As I said in my prepared remarks, our focus over the near-term is certainly going to be around probably closer to the core of looking at tuck-in and additive aspects of that. And we’re going to continue to evaluate what opportunities is as we look at how the healthcare ecosystem evolves. We have very productive relationships with the managed care organizations and health plans and we listen to their voice around where they have needs and how they want to manage their patient populations. And we want to be part of that solution as we move ahead. So, we’re going to continue to look at those opportunities. We’ll be disciplined in our approach. We will certainly have conversations with all of our key stakeholders. And I would tell you that as we went through the process, and certainly as we announced the Amedisys deal, we got a wide range of feedback from our shareholder base around understanding how that fit into the long-term strategy and how that creates a different model and durable as the healthcare ecosystem is evolving.
And I think as an organization, we’ve demonstrated that we can take on big transactions. We’re coming up almost to the fourth year anniversary of the BioScrip merger.

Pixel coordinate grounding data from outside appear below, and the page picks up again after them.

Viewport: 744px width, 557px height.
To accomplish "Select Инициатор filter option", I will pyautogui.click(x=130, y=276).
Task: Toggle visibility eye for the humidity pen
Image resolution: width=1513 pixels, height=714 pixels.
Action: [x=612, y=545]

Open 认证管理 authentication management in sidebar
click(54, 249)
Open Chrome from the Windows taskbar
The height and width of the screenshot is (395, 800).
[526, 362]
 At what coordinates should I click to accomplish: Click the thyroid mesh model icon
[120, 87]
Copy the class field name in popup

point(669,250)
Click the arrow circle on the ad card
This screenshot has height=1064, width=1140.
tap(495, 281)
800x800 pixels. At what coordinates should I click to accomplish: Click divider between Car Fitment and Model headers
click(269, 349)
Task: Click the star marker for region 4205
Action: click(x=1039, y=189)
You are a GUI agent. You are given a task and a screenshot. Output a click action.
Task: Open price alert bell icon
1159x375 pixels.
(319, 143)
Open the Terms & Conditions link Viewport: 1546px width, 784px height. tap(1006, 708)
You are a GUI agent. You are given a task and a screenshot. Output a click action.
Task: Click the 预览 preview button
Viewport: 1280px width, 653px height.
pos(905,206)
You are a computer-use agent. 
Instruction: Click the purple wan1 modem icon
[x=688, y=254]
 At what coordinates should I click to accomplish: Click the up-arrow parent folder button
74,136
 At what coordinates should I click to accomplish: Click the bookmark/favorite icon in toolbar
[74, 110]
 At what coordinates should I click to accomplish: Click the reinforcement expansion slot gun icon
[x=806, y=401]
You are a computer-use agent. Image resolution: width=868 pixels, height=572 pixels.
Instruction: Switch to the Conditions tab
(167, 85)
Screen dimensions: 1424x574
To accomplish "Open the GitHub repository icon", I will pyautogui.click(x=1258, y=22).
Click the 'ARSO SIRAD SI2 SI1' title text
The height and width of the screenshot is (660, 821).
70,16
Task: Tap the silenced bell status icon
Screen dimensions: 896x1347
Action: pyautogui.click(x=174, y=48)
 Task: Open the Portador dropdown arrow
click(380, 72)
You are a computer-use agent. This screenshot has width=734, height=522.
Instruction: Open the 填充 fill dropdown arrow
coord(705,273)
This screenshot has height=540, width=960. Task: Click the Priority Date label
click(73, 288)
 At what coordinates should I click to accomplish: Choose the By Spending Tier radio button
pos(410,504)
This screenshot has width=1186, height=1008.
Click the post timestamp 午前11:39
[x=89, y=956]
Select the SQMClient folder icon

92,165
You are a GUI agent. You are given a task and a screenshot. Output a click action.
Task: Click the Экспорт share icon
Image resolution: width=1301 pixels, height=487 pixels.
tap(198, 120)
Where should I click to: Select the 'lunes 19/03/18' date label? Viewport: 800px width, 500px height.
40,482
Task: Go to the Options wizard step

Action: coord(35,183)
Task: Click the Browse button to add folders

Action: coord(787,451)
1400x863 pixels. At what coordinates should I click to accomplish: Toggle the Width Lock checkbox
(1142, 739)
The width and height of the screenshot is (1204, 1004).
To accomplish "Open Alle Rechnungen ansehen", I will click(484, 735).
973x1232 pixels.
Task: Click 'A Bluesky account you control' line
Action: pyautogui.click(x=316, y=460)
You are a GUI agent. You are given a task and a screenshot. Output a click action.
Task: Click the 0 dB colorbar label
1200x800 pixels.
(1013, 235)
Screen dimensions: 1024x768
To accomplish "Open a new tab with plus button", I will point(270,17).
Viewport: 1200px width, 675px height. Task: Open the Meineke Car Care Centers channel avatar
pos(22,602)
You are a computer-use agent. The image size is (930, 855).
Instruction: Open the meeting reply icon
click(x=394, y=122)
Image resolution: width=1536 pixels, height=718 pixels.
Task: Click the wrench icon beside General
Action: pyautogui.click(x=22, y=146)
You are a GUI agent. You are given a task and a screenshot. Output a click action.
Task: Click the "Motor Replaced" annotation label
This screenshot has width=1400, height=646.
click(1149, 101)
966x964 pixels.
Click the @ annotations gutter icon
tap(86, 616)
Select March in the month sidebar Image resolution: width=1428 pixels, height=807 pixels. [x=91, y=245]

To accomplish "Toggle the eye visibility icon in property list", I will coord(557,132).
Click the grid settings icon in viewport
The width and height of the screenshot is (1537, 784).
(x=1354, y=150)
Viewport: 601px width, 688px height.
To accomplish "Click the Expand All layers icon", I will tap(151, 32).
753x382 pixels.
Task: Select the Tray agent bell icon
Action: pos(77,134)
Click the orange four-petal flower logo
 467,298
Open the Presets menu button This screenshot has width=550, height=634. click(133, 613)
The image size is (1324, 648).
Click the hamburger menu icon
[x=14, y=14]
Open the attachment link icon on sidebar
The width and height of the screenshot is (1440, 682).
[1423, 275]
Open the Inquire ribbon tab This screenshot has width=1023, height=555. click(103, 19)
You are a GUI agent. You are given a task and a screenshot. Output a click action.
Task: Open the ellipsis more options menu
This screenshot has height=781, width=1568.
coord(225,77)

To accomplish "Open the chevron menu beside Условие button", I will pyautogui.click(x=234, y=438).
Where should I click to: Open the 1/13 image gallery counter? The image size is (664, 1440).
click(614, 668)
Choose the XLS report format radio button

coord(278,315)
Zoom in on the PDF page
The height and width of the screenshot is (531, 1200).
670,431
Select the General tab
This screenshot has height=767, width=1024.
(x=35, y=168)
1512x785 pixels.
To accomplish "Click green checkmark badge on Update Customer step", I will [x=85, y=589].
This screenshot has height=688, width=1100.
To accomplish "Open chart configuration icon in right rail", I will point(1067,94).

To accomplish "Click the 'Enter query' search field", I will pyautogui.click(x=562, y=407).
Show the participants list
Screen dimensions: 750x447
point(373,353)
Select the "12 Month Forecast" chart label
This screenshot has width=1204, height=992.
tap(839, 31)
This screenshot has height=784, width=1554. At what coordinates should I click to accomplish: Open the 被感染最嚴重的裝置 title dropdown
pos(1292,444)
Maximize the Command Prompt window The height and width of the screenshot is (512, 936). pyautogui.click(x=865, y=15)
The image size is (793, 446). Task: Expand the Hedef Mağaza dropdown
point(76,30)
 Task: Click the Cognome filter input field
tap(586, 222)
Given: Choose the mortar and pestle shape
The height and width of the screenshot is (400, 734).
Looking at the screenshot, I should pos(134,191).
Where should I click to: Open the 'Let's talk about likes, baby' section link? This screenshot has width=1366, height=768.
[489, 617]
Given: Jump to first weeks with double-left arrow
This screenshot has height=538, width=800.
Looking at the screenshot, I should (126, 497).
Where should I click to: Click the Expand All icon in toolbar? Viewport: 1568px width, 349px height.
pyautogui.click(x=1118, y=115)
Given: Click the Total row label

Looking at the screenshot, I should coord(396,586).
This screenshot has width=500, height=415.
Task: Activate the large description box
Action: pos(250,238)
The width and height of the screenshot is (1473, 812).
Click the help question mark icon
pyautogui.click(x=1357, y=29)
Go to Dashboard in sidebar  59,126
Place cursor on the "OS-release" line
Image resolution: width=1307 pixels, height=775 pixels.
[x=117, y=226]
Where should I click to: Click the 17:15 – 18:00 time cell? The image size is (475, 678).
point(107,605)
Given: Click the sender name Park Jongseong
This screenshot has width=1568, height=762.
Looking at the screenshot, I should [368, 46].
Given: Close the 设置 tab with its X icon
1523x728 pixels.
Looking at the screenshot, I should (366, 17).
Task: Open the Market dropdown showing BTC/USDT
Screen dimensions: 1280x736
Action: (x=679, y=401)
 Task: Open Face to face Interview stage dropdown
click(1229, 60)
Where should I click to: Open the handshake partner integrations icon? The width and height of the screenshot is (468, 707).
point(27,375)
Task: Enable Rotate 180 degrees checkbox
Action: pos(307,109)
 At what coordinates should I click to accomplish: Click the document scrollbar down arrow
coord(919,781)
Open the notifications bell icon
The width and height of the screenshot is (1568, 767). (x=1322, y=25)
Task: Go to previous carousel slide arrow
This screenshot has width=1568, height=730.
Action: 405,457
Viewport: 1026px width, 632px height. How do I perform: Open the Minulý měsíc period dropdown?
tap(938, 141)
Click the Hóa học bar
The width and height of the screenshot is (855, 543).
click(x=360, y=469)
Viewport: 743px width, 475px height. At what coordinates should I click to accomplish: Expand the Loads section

And as an organization, we have executed extremely well on that. And we’re going to continue to focus around our ability to drive meaningful growth and sustainable growth for our shareholders, through the appropriate capital allocation strategy. And so I feel really good. I mean, we’re disappointed that the Amedisys transaction went in a different direction, but also hopefully folks understand the discipline that we apply in the way that we look at acquisitions and the additive nature that that can bring to the business but also in a very disciplined and focused way.
Michael Petusky: Okay. Very good. Congrats on the great quarter. Thanks.
Mike Shapiro: Yes, thank you.
John Rademacher: Thanks, Mike.
Operator: At this time, I would like to turn the call back over to management for closing remarks.
Mike Shapiro: Yes, thank you. Thank you very much for joining us on this call this morning. As you heard, we had a very solid quarter and first half of the year and expect to carry this momentum in the third quarter and back half. We look forward to providing you with further updates as we execute our strategies and deliver extraordinary care to more and more patients and their families. Thank you everyone, and I hope you have a great day.
Operator: This concludes today’s conference call. Thank you for participating. You may now disconnect.